Цель задания ->
Ответьте на вопросы по тексту о «штуковине», приведённому ниже.
1. Какой способностью обладает каждая вещь такого рода?
2. Каким членом функциональной парадигмы остаётся «штуковина»?
3. Что как будто скрыто в «штуковине»?

Каждая вещь такого рода обладает способностью выполнять функцию, но если у иных вещей функция чётко определена, то "штуковина" остаётся неопределённым членом функциональной парадигмы, имеющая при этом свойство некой безымянности (не понятно, для чего служит). "Штуковина" - такая вещь, которая оторвана от своей функции, в ней скрыт как будто только психологический образ воображаемой функциональности.

Исходный материал ->
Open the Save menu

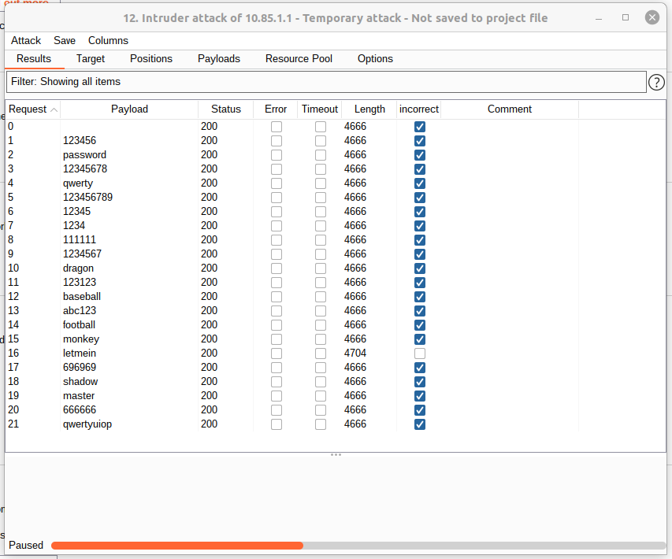[65, 40]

Ответ ->
1. Способностью выполнять функцию.
2. Неопределённым.
3. Только психологический образ воображаемой функциональности.